Material shown Block Start

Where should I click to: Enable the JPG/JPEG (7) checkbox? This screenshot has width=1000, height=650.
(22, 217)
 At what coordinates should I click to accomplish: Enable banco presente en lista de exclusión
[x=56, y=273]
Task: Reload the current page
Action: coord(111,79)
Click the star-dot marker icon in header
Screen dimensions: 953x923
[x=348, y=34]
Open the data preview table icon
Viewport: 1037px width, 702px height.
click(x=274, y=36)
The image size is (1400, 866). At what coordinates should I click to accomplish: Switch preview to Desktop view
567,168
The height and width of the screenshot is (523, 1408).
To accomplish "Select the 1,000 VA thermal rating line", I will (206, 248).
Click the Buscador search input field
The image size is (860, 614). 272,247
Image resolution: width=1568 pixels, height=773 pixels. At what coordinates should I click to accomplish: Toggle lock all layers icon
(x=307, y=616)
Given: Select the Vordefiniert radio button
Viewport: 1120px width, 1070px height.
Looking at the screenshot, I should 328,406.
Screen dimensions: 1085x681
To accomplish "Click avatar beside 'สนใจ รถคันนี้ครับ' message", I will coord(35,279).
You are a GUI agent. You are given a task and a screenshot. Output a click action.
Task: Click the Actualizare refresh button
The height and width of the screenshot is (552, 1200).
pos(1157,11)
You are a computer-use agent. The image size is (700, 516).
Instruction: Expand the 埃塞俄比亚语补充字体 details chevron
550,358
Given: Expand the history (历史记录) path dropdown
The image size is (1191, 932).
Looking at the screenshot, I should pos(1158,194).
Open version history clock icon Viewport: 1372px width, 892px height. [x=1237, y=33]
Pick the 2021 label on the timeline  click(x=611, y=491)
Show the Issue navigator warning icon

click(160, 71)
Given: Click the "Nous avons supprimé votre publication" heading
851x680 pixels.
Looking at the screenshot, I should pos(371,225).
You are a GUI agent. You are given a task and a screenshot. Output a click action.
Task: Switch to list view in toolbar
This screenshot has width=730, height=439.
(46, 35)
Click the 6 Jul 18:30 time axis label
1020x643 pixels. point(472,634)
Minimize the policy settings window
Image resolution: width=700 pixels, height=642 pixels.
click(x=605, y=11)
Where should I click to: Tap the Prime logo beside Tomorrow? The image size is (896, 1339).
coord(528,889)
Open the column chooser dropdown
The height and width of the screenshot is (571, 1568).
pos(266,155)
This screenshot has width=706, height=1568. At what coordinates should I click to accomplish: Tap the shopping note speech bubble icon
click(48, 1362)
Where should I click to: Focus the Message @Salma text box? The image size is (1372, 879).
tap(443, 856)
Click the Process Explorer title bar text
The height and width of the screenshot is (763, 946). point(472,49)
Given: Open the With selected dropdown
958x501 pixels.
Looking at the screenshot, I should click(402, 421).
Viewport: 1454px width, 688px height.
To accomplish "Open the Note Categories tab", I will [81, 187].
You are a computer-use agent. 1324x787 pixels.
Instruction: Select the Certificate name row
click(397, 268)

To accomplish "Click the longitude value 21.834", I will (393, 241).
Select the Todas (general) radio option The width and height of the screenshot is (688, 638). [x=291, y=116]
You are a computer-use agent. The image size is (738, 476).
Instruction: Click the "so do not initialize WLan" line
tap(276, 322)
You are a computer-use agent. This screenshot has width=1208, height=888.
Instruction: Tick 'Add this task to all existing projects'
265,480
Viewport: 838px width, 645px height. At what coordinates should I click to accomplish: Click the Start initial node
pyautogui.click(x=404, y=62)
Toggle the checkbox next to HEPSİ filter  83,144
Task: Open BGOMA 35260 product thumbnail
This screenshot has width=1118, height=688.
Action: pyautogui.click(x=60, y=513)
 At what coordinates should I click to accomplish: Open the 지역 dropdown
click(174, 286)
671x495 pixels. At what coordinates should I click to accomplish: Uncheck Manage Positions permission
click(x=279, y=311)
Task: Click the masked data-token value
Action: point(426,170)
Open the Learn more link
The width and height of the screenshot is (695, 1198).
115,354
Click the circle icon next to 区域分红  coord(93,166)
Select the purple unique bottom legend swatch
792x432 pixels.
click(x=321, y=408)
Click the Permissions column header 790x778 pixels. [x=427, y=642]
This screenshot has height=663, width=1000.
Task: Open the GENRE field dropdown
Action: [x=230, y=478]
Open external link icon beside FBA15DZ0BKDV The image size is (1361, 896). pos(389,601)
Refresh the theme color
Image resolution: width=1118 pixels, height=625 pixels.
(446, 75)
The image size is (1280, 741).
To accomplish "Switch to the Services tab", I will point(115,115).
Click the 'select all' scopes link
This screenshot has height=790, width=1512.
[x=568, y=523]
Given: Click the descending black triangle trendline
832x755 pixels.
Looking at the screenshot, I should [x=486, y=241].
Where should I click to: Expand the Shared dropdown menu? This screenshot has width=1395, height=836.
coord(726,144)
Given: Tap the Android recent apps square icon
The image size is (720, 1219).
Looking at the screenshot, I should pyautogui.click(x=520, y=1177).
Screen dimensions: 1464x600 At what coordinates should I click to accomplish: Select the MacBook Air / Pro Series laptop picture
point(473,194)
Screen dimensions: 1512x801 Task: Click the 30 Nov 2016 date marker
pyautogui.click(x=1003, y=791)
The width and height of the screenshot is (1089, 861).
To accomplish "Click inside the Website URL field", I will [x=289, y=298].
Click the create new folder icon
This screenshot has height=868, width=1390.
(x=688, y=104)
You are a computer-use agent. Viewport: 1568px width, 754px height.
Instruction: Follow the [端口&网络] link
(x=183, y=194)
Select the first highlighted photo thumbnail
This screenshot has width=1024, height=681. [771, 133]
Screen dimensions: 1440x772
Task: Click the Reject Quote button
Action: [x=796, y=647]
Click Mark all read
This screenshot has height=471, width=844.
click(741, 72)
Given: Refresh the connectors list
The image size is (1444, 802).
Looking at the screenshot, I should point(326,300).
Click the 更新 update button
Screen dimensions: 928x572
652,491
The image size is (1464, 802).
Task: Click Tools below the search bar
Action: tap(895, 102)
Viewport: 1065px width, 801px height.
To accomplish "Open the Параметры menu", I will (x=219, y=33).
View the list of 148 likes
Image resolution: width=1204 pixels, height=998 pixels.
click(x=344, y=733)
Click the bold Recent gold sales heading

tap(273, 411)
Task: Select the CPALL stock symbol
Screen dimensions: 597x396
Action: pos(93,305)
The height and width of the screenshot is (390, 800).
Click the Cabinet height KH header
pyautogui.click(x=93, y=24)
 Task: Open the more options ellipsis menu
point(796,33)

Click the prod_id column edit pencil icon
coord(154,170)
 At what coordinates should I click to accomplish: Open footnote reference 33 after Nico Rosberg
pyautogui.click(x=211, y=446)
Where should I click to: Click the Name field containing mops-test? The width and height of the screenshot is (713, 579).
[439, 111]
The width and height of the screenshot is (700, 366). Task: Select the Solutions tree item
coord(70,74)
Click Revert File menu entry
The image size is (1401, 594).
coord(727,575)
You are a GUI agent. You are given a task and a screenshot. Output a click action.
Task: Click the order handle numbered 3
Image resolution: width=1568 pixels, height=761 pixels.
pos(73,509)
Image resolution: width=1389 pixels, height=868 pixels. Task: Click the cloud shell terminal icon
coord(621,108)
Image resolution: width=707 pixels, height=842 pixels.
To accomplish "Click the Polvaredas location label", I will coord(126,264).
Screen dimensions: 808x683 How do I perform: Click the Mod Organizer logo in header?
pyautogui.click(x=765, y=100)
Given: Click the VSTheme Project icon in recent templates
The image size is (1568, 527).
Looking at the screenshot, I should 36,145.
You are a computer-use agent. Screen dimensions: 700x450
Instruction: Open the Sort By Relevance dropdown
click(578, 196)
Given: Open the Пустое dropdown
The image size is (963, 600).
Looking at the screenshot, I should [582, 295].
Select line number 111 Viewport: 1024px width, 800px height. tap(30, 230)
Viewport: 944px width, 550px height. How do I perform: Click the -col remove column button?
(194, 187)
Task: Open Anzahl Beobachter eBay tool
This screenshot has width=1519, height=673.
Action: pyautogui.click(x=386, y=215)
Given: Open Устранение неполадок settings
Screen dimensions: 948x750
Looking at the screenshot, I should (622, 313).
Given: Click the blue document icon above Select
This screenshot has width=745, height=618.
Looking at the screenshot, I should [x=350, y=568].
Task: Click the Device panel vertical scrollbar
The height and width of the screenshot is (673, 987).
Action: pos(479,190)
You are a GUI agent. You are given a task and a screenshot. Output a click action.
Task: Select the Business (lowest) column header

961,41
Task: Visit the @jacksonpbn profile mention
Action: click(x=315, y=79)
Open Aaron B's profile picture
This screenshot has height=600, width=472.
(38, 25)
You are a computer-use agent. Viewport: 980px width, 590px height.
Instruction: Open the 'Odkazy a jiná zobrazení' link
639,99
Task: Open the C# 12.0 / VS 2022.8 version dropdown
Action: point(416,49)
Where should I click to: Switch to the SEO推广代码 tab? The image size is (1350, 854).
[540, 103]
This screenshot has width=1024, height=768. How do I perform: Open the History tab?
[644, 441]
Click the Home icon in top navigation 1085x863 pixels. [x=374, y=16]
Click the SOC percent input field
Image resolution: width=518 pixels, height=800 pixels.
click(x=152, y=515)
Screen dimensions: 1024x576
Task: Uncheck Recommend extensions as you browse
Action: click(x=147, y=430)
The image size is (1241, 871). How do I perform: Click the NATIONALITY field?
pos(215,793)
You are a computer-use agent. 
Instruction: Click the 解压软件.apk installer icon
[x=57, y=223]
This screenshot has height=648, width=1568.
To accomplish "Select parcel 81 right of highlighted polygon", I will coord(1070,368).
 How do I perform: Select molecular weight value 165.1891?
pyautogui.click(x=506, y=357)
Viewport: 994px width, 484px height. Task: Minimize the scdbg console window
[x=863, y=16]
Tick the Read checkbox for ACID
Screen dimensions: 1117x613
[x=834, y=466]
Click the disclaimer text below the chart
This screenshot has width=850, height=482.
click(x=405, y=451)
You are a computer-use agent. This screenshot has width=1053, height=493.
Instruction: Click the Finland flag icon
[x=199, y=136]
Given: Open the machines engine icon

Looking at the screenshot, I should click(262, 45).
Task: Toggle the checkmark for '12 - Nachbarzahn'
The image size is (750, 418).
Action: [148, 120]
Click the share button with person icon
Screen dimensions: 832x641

Material shown Block End

→ Problem statement: Only the lines from the start of the material through the line bearing "Task: Click the Actualizare refresh button" are needed, restated exactly, with both end lines included.

→ Expected answer:
Where should I click to: Enable the JPG/JPEG (7) checkbox? This screenshot has width=1000, height=650.
(22, 217)
 At what coordinates should I click to accomplish: Enable banco presente en lista de exclusión
[x=56, y=273]
Task: Reload the current page
Action: coord(111,79)
Click the star-dot marker icon in header
Screen dimensions: 953x923
[x=348, y=34]
Open the data preview table icon
Viewport: 1037px width, 702px height.
click(x=274, y=36)
The image size is (1400, 866). At what coordinates should I click to accomplish: Switch preview to Desktop view
567,168
The height and width of the screenshot is (523, 1408).
To accomplish "Select the 1,000 VA thermal rating line", I will (206, 248).
Click the Buscador search input field
The image size is (860, 614). 272,247
Image resolution: width=1568 pixels, height=773 pixels. At what coordinates should I click to accomplish: Toggle lock all layers icon
(x=307, y=616)
Given: Select the Vordefiniert radio button
Viewport: 1120px width, 1070px height.
Looking at the screenshot, I should 328,406.
Screen dimensions: 1085x681
To accomplish "Click avatar beside 'สนใจ รถคันนี้ครับ' message", I will coord(35,279).
You are a GUI agent. You are given a task and a screenshot. Output a click action.
Task: Click the Actualizare refresh button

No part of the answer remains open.